ピークとサラは話しかけてきた男性を見るとビクゥッと体を震わせて「「ふ、副組合長!!!!」」と言った。副組合長───アカモだった。アカモは耳を塞ぎながら苦笑して「あー、座れ座れ。上司のせいで部下が満足に飯も食えないとか最悪だろ?」と言いつつピークの隣に腰かけた。ピークは若干緊張している様子がある。

 アカモは少し笑みながらサラに向け言葉を紡いだ。


「原因は自分でわかってるか?」


その言葉にサラは釈然とはしないものの何となくわかっている、と返した。ただ、何があろうと仕事に支障は出さないようにしている、とも続けた。その言葉に対してアカモはそうか、と端的に反応するとピッと人差し指を立てながら口を開く。


「じゃあそんな若者におっさんから一つ助言をやろう。自分で原因がわかってるならお節介だろうが一応な」


そしてサラに向け再び微笑むと、「運命ってのは偶然に見えて必然だ。だが運命が定まる時は偶然が積み重なる必要がある。だからその必然を見逃さず、手繰り寄せるくらいの気概を持つんだな」そう言って去って行った。

 言われた意味が理解できず思わず考え込んでしまうサラだったが、ピークの言葉によって我に返らされた。曰く、どんなアドバイスを受けたのか、ということだった。普通に考えて対面のサラに聞こえて更に距離が近いはずのピークに聞こえない道理はないからだ。

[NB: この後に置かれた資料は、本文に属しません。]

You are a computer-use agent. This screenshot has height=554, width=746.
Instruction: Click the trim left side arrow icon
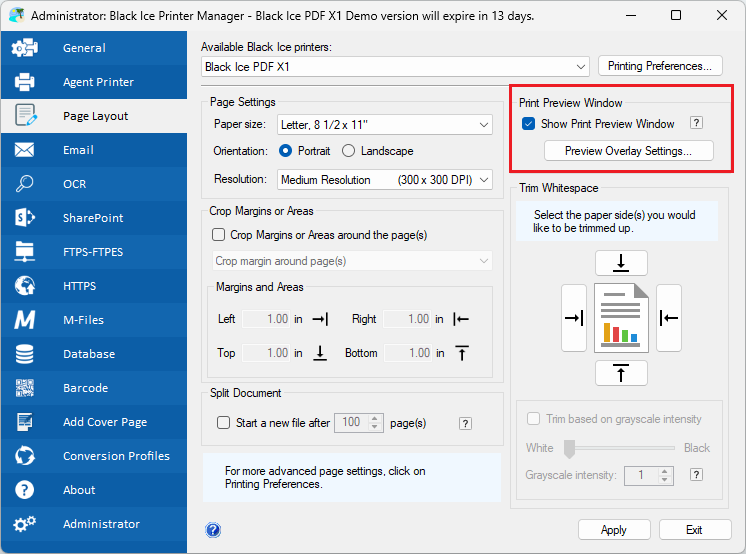tap(574, 318)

 サラは聞こえなかったことを疑問にも思わないピークに対し、ある逸話を思い出していた。副組合長は数百年間変わっていない、という噂だ。勿論名簿上の名前も戸籍も全て変わってはいるが、本人自体は変わっていないという説がある。そもそも神出鬼没で組合にいないことの方が多く、しかし誰も行動を把握していないため、ここまで人間離れした芸当ができるとなると噂になるのも仕方がないだろう。

 サラはピークからの問を適当に躱しつつなんだかんだ仕事は元通りこなせるようになっていたのだった。